My Friend and Mentor: Jim Evans

I first met Professor Jim Evans my freshman year in college. That was in the fall of 1969 and he was the faculty sponsor for our class. Jim and Ellen welcomed our class into their home on multiple occasions over the next four years and to simply say they were a blessing to our class would fail to describe the godly, Christ-like way Jim and Ellen treated the Class of 1973 at Atlanta Christian College.
I really got to know Professor Evans in my junior and senior years when I took two years of Greek under his oversight. He was a demanding professor in whose classroom you knew to come prepared.
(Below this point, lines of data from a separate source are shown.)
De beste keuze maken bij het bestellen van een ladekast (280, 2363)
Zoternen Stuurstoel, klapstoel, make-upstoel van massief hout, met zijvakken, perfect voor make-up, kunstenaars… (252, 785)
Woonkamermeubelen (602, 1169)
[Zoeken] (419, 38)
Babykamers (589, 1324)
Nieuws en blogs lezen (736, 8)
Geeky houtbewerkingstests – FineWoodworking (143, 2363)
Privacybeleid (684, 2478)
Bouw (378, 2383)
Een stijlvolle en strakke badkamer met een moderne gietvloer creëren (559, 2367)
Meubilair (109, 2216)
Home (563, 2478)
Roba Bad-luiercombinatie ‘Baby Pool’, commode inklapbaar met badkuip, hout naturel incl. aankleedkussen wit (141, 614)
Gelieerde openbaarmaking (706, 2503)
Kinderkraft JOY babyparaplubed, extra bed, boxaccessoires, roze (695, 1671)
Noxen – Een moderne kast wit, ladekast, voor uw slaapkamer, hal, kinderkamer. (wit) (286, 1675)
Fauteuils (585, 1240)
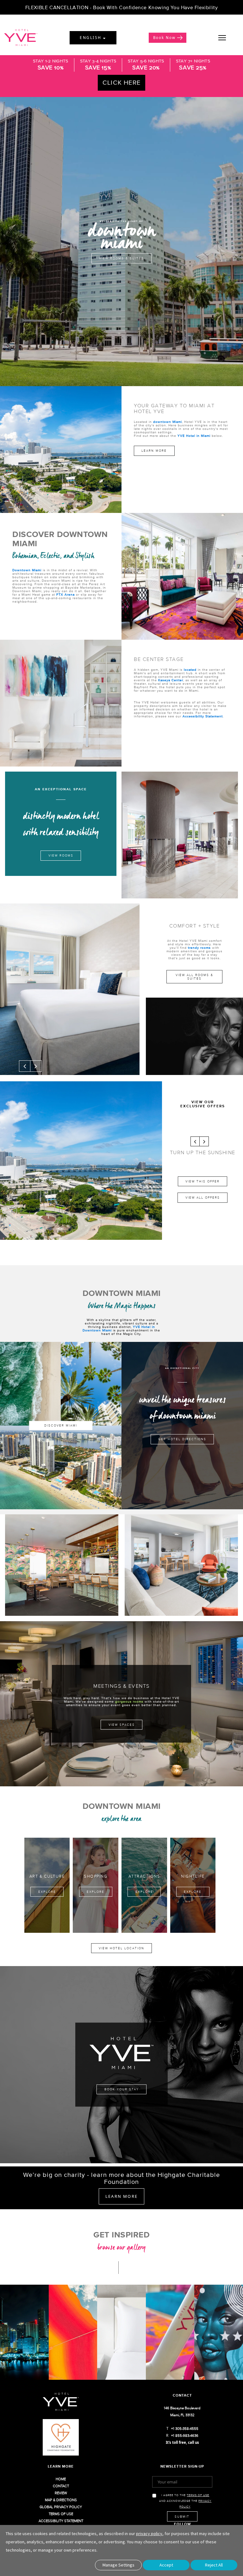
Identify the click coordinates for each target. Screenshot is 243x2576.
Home (61, 2479)
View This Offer (202, 1181)
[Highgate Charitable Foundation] (61, 2441)
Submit (182, 2516)
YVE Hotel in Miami (194, 435)
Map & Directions (61, 2500)
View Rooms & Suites (121, 258)
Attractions (144, 1876)
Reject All (214, 2565)
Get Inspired (121, 2234)
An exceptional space (61, 789)
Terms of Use (61, 2514)
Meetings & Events (121, 1686)
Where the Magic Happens (122, 1306)
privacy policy (149, 2533)
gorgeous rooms (129, 1701)
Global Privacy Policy (61, 2507)
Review (61, 2493)
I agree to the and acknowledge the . (185, 2500)
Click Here (121, 82)
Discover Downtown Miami (60, 538)
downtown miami (122, 234)
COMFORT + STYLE (194, 926)
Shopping (95, 1876)
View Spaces (122, 1724)
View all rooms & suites (194, 976)
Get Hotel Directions (182, 1439)
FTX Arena (65, 594)
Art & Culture (47, 1876)
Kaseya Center (170, 680)
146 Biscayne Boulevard (182, 2408)
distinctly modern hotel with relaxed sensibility (61, 824)
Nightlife (193, 1876)
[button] (24, 1066)
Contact (182, 2395)
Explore (47, 1891)
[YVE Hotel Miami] (61, 2406)
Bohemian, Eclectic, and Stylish (53, 556)
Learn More (154, 450)
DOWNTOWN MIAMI (122, 1293)
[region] (228, 37)
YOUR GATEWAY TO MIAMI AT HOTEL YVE (174, 408)
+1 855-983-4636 (184, 2435)
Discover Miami (60, 1425)
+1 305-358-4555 (184, 2428)
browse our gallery (121, 2247)
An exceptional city (182, 1368)
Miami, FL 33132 (182, 2415)
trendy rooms (199, 947)
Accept (166, 2565)
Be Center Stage (159, 659)
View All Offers (202, 1197)
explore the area (121, 1819)
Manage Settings (118, 2565)
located (191, 669)
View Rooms (60, 855)
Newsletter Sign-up (182, 2466)
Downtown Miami (26, 570)
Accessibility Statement (203, 716)
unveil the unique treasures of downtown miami (182, 1408)
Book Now (164, 37)
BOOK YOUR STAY (121, 2089)
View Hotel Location (121, 1948)
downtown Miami (167, 422)
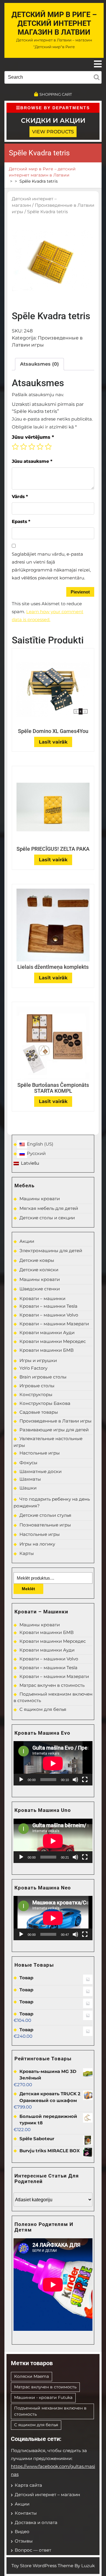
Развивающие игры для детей (54, 1429)
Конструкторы (35, 1394)
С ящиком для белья (42, 1709)
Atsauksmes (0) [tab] (39, 364)
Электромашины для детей (50, 1250)
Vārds (20, 496)
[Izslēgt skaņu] (75, 1780)
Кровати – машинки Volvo (48, 1315)
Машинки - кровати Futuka (43, 2397)
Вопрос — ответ (33, 2550)
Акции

My Greek II term paper on Colossians 1:15-20 (which he saved a copy and gave to me 40 years later) was no doubt the best thing I did as an undergraduate student. He taught me more about interpreting Scripture than any single person I could name. Students in my classrooms who think Huxford knows something about how to interpret Scripture should really think “Jim Evan taught him well.”
When I went to graduate school and took an advanced Greek grammar class my first semester, I quickly realized what a blessing all the hard work Jim Evans demanded of his students really was. No one in my class – from a variety a different Christian colleges – came close to knowing what I knew about Greek grammar. It was because of Jim that I became the graduate assistant to Dr. Lewis Foster for the next two and one-half years in graduate school. 
When I eventually came back to Atlanta Christian College as an instructor, no one made me feel more welcomed than Jim Evans. When he left ACC to become the preacher at Westside Christian Church, I became the Greek teacher at ACC. Following in Jim’s huge footsteps would become a pattern for me. I was never the Greek teacher Jim was, but if learning principal parts of verbs was important for Jim, it became important for me and students had to learn the same kind of material in my class that I learned in his!
Like Jim, I eventually left “full-time status” at ACC and became a preacher! By now Jim was executive director for the European Evangelistic Society and he and Ellen occasionally visited First Christian Church. No one made me more nervous by simply being in the audience than Jim Evans, and no one made me feel better about myself as a preacher than Jim Evans as he spoke to me after the service. 
Jim would finally decide that he needed to retire from the daily grind of working for EES and I emailed him and asked him if he thought I might be a good fit. He immediately responded that I would be a good fit and no doubt I was hired to do that job – again following in Jim’s footsteps – because of his influence. As was always true in every context, no one was more encouraging to me than Jim and Ellen. I hope they are in charge of the gates of heaven when I get there!
While working for EES, Vick and I were members at Southwest Christian Church, where Jim Donovan – the neighbor of the Evans, and like me, a student blessed by Jim’s teaching – was the preacher. One Sunday I was asked to preach for Jim Donovan. I will never forget what Jim Evans said going out the door that Sunday morning: “That was a real expository sermon.” Having been the preacher for the same church for 20 years and having preached many, many sermons, I can’t remember a compliment that meant more to me than that. My Greek teacher thought I preached a biblical sermon!
One day Jim asked me to stop by his house and of course I did. Lunch with Jim and Ellen was always a treat. (Best chicken salad ever!) After lunch, Jim took me to his office and gave me a stack of books. He said that he wanted me to have these books and reminded me of what a gift that was by saying, “Books are like your children, you don’t just let anybody have them!” I will die with those books on my shelf.
Late this afternoon I learned that Jim left this world for the one for which he lived his entire life. Ellen, Celeste, Lisa, and Eric and their families have suffered a great loss. So have countless former students whose lives were shaped in kingdom ways by the teaching of Jim Evans. It is not trite to say that our loss is heaven’s gain.
One of the classrooms in the new academic center at Point University is named the “Jim and Ellen Evans Classroom.” I was privileged to help raise the money to name that room in their honor. During that process I received countless letters – with contributions – from former students who said something like “Jim was the one who taught me to study Scripture well.” As I said the day the room was dedicated in their honor – I hope, from the bottom of my heart, that Jim and Ellen know the impact they have had on so many students who were privileged to sit in Jim’s classroom and visit in their home.
May God raise up more people like Jim and Ellen Evans. We need them.